Sales Compensation--Fair Play, Fair Pay
Who should write this document? DeWese believes that the owner/CEO, the sales manager and the salesperson should write the document together.
Not all printers agree. At one such printing company, the vice president of sales and the CFO write the document, with no input from the salesperson: "I like [having a document] because it helps to direct the salesperson toward what he should be doing."
Finally, Chadwick recommends an annual review of the compensation plan and the agreement.
"By reviewing the plan each year, management and the participants will become more sensitive to how the plan does or does not support the company's performance over the course of that year," maintains Chadwick.
—Barbara A. Bucci
Aside from the usual expectations anyone has of his/her employees (like honesty, loyalty and hard work), what can you reasonably expect from the salesperson you have just hired?

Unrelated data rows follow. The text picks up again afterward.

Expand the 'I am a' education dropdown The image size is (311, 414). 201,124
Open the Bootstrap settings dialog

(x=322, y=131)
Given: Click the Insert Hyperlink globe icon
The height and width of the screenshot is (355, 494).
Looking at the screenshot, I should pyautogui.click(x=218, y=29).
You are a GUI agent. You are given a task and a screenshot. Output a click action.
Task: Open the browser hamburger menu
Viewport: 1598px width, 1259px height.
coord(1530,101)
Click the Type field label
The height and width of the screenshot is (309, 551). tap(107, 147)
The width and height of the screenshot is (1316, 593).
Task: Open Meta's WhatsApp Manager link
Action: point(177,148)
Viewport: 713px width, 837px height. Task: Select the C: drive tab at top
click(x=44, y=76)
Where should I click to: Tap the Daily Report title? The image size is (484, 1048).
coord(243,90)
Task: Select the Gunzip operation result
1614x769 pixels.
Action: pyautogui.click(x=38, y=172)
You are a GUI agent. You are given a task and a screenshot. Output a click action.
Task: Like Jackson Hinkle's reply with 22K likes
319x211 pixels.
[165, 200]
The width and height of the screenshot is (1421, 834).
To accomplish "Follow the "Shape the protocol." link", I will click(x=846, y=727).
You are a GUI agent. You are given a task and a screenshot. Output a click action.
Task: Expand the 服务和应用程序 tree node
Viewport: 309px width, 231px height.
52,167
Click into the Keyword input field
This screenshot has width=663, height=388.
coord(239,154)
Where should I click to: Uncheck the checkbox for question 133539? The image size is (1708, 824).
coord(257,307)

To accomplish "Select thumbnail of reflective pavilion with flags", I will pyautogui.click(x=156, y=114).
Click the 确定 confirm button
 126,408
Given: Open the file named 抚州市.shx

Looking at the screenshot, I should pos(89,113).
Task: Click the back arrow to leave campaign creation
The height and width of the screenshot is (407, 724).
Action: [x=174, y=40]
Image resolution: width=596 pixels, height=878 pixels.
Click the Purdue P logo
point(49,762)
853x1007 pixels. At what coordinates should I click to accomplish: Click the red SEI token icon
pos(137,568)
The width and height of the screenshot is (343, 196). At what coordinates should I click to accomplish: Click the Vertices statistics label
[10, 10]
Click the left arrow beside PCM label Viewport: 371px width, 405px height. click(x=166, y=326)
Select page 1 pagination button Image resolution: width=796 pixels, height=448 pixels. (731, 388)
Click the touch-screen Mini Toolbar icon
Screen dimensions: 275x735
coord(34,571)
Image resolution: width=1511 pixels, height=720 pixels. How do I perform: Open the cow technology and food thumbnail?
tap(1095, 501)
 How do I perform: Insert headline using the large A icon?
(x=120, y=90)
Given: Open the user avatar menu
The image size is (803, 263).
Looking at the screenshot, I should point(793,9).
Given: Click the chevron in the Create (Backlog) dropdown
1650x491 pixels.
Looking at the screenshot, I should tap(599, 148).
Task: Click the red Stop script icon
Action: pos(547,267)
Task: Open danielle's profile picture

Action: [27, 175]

Harris DeWese believes that some of the most important attributes to demand from your sales staff are diligence, personal development, fiduciary responsibility, technical expertise, closing skills (as in remembering to ask for the order), team participation and new account development.
In addition, printers should consider sales generated per type of service.
"Generally, a salesperson who sells more than $1 million worth of sheetfed business, for a $10 million sheetfed company located anywhere in the United States, is performing well. This amount would generate $650,000 to $750,000 in value added," notes DeWese.
By contrast, a good measure of satisfactory performance by a web printing salesperson is about $2 million in sales, because the run lengths are longer and the projects are bigger. Also, salespeople who sell publication printing should peddle about $6 million to $8 million in services.